Some even argue that the exact place of this discovery was in the cathedral at Piazza San Marco in Venice, Italy.
That said, most high-ceilinged concert halls of this period exhibited similar characteristics, thus these venues enhanced the sound of the orchestral and chamber performances of their era.
While it’s hard to say exactly when reverb began life as an intentionally applied tool (even if it was essentially architectural in nature), it’s easy to understand why.
So when recording technology arose in the 20th century, the sound of reverb soon became an integral part of its vocabulary.
The following chronological list of reverb tools illustrates how the technology evolved into what we hear today.
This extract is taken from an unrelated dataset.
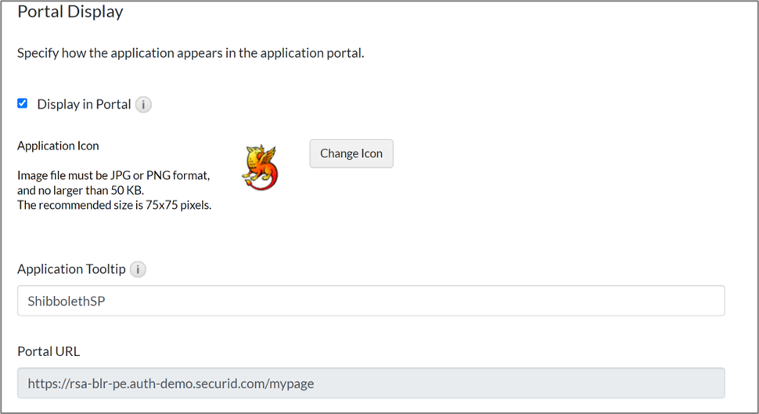Click info icon next to Application Tooltip
The height and width of the screenshot is (414, 759).
point(138,270)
The first reverb simulators weren’t really simulators at all.
They were actual acoustic spaces – sometimes located in the basement of a recording studio – with a microphone and speaker that could be moved around to change the texture of the ambience.
The engineer would send the sound to the loudspeaker, which would stimulate the chamber’s acoustic properties, which would then be sent back to the control room and folded into the mix.
Later, someone came up with the wild idea of attaching a speaker to a thin section of sheet metal, then recording the result, which actually sounded like reverb.
(This technique is quite similar in principle to shaking a piece of sheet metal to simulate thunder in high-school theatrical productions.)
The character of various metals and plate sizes determined the overall decay and spectral aspects of the reverb sound.
Industrious producers with lots of time on their hands might want to pop over to prosoundweb.com and read the instructions on how to build your own plate reverb from scratch.
A variation on the principles behind plate reverb was used to create the spring reverb – a metallic, bouncy, watery effect that can be found in vintage guitar amps.
The neat thing about spring reverbs is that they can’t accommodate percussive sounds with lots of transients, thus creating a resonant squeak with every impact – an exotic sound unto itself.
Once computers entered the studio, the game changed completely.
Early digital reverbs were either extremely expensive (like the Lexicon 224) or sounded like excrement.
Of course, as processor speeds improved and RAM became plentiful, the quality improved in step with Moore’s Law and after a few decades, quality digital reverb became the standard.
The most recent development in reverb technology is called “convolution.”
Logic’s Space Designer (pictured above) is one of the most popular implementations of this effect.
In plain English, convolution reverbs are capable of actually sampling the exact acoustic characteristics of a space, then applying those characteristics to an audio signal.
The end result here is an extremely convincing reverb effect that’s almost indistinguishable from real acoustics.
The hardcore principles can be found in this Wikipedia entry.
Essential reverb parameters
Reverb type (algorithm)
When setting up your own patches, the first step is to determine what type of reverb sound you want.
This parameter is most commonly referred to as “type” or “algorithm.”
The most common reverb types are:
- Hall. The sound of a large concert hall.
- Room. A smaller space, like a club, garage, or even a tiled shower stall.
- Plate. A simulation of a simulation? Yep.
- Gated. This algorithm is the secret sauce behind those huge ‘80s rock drums that are due to make a comeback any day now, as it creates a huge reverb that ends abruptly, rather than fading out.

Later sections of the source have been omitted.